I'm not a good person.
I'm not normal.
I know that as fact.
Why, you ask? Do you think I'm just a sociopath for the sake of this... story? Poem, or whatever it is?
Well, you're wrong, I think.
The thing is that I have a childhood friend. Cliché, right?
Her name is Amber. Amber Blaine. Her very presence feels like warm honey and late-fall dandelions. She has hair the color of whipped creme, and eyes of normal, old boring hazelnuts.
I fall into those boring eyes every time I see them. I could pine about her *forever*. She's just... the perfect girl. Warm, clumsy, and starting to fall a little behind in her homeschooling.
The day feels like a void until I come to the flower shop after school.
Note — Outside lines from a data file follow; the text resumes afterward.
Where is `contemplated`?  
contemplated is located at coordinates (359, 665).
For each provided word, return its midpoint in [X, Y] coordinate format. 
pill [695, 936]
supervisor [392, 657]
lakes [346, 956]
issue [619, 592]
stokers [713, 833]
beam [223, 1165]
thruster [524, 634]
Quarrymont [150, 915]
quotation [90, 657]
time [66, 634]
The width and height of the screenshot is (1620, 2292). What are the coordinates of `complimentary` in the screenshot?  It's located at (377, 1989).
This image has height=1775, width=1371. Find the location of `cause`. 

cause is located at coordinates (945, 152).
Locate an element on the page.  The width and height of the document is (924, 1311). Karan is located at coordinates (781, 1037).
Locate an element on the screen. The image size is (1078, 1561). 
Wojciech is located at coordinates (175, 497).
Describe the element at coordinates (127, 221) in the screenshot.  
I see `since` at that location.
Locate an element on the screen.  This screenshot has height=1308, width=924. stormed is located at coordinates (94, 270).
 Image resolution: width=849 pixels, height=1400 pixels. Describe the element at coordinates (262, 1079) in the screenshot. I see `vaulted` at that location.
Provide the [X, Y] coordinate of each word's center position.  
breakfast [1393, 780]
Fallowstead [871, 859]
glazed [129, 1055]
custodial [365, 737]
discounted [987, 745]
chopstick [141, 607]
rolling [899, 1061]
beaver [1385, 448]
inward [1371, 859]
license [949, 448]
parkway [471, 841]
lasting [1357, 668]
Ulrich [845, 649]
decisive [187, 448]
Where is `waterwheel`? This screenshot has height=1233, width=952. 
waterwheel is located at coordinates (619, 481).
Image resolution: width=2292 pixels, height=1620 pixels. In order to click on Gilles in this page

Only around her I act... normal. Like a normal girl. With normal amounts of sarcasm, and normal amounts of sass.
I'm an empty shell without her.
I'm constantly conflicted, because I want her to be happy, but I want to eviscerate anyone who puts their hands on her.
For the time being, I've settled on being kind to her friends, and making a good image of myself in her mind. I doubt I'll ever go kill-for-who-you-love on her, but...
My name is Madelyn. I'm in love with a girl named Amber Blaine. I want to grow old with her, and never ever part from her. Conjoined at the hip. That's what I want.
And... to be frank.
If she wanted me to kill someone, I would do it without hesitation.
God, here I go again. Pretending I'm in a dramatic... drama.
Why can't I just make good and *original* self made plots about my life? Then again, it's not like anyone's reading the words I think of. I think of the past like this.